Published by the Freedom From Religion Foundation, Inc. FFRF.org

FFRF seeks to sustain victory against Texas Gov. Abbott

Vol. 36 No. 03 April 2019
FFRF’s Bill of Rights “nativity.”                                                                                                                                                                                                                                             

A historic triumph for free speech — especially for nonbelievers — in the Lone Star State is being defended in appeals court.

FFRF filed its brief Feb. 13 in the 5th U.S. Circuit Court of Appeals to sustain its win last year in federal court against Texas Gov. Greg Abbott’s removal of its winter solstice Bill of Rights “nativity” from the state Capitol in 2015.

FFRF had placed a permitted display celebrating the winter solstice and Bill of Rights Day in December 2015 in response to a Christian nativity at the Texas Capitol. The whimsical display, depicting Founding Fathers and the Statue of Liberty celebrating the “birth” of the Bill of Rights (adopted Dec. 15, 1791), had the requisite sponsorship from a Texas legislator.
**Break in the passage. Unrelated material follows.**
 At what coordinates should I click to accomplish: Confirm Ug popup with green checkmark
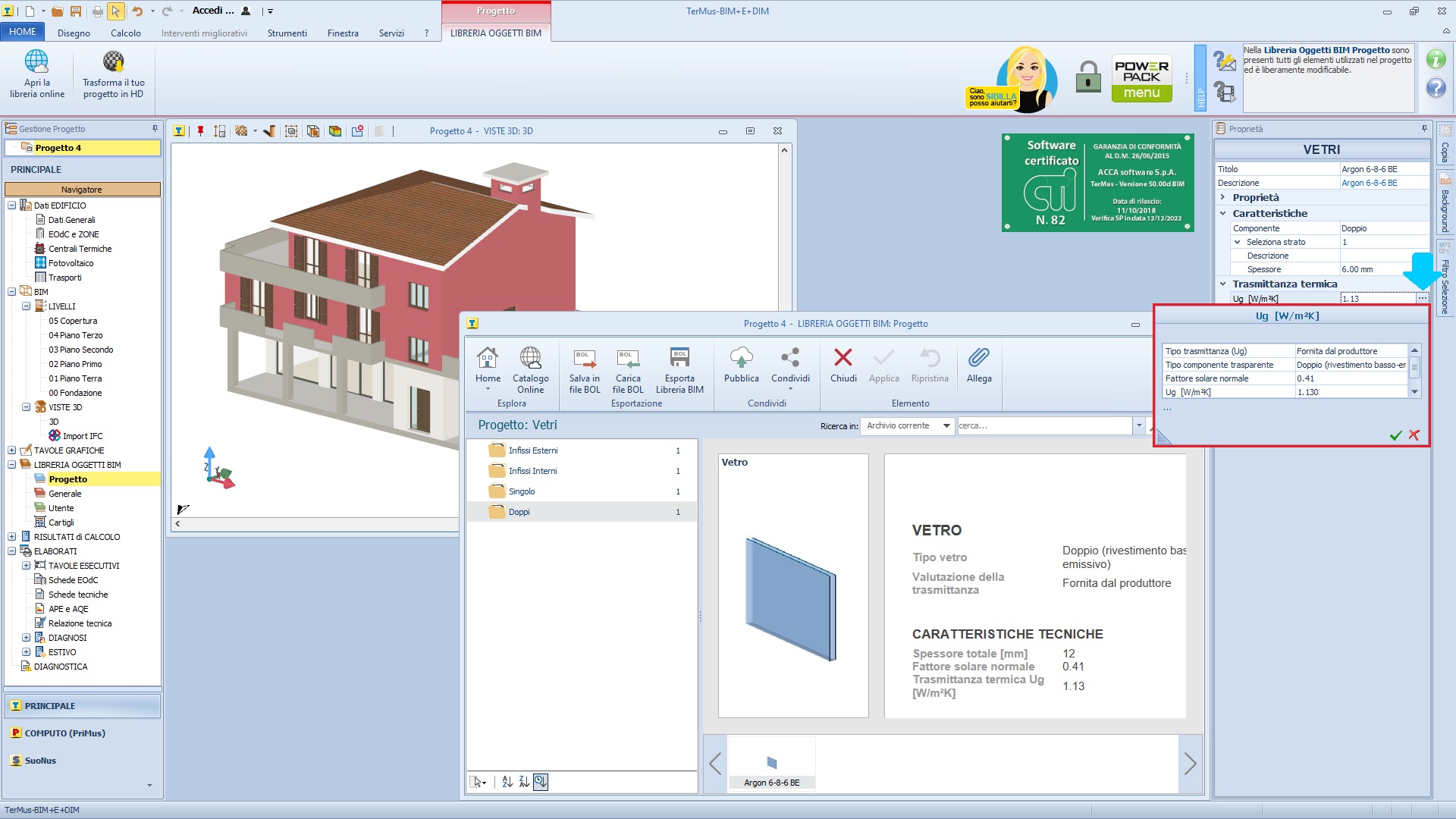coord(1395,435)
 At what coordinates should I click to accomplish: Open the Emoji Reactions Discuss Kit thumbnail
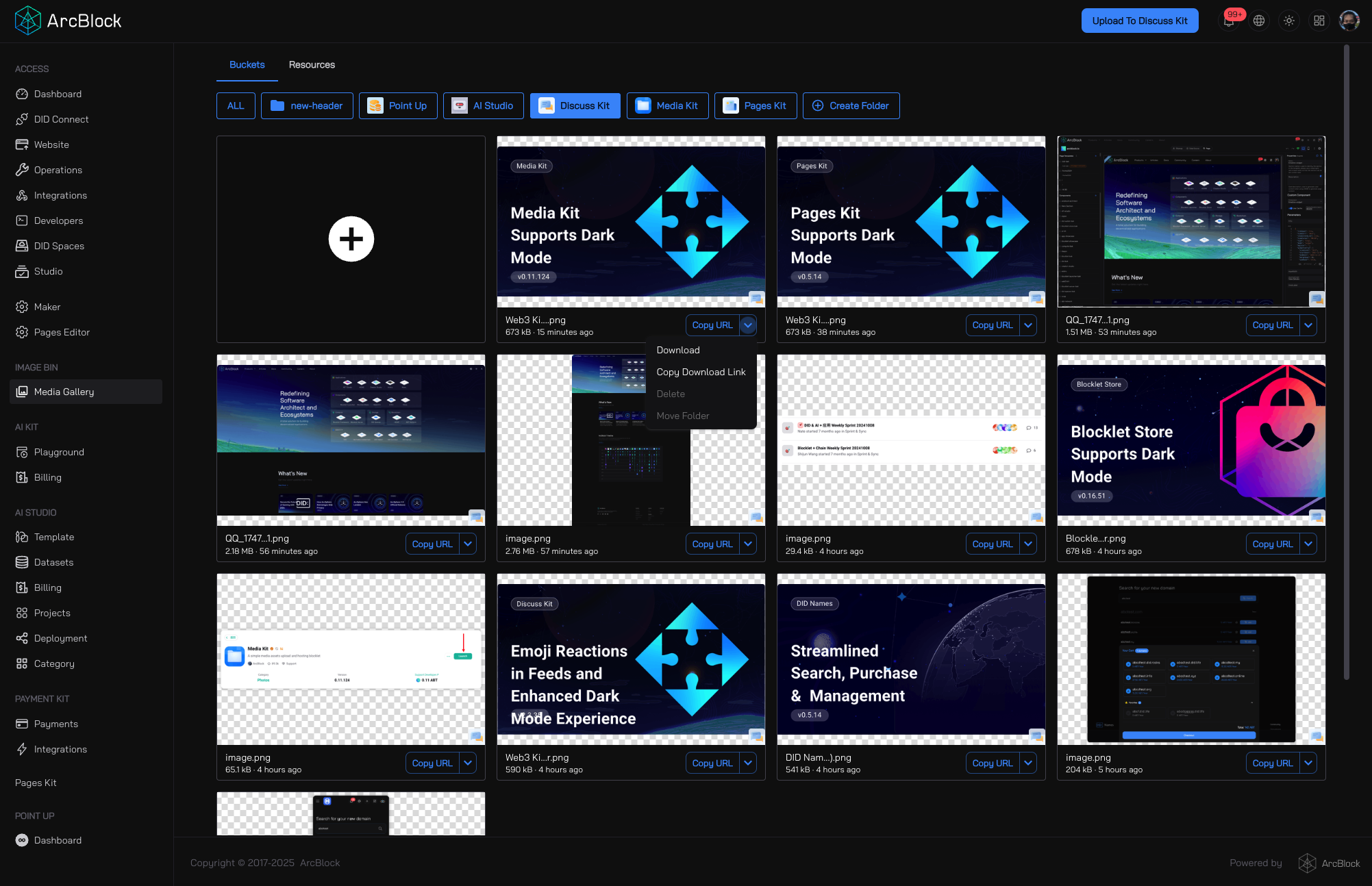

Abbott, as chair of the Texas State Preservation Board, ordered FFRF’s display taken down only three days after it was erected, lambasting it as indecent, mocking and contributing to public immorality.

In a final judgement issued last June, U.S. District Judge Sam Sparks, for the Western District of Texas — Austin Division, declared that Abbott had violated FFRF’s free speech rights. (FFRF had received an initial ruling in its favor in October 2017.)

On appeal to the 5th Circuit, Abbott did not contest the district court’s ruling that he violated FFRF’s free speech rights, explains FFRF Associate Counsel Sam Grover, so there are only a few remaining contested issues.

The first is whether the court should also issue an injunction against the censorship of FFRF’s display in the future. A second issue on appeal, raised by FFRF, is whether the 5th Circuit should reverse the lower court’s rejection of FFRF’s challenge to the State Preservation Board’s standards of review for display applications. FFRF argues that the requirement that displays have a “public purpose” grants government officials unbridled discretion to reject applications for impermissible purposes, such as Abbott’s hostility toward FFRF’s message. The district court ruled that Abbott’s order was illegal, but FFRF is asking the 5th Circuit to ensure that the State Preservation Board cannot abuse the public purpose requirement in the future — by doing away with the requirement in its entirety.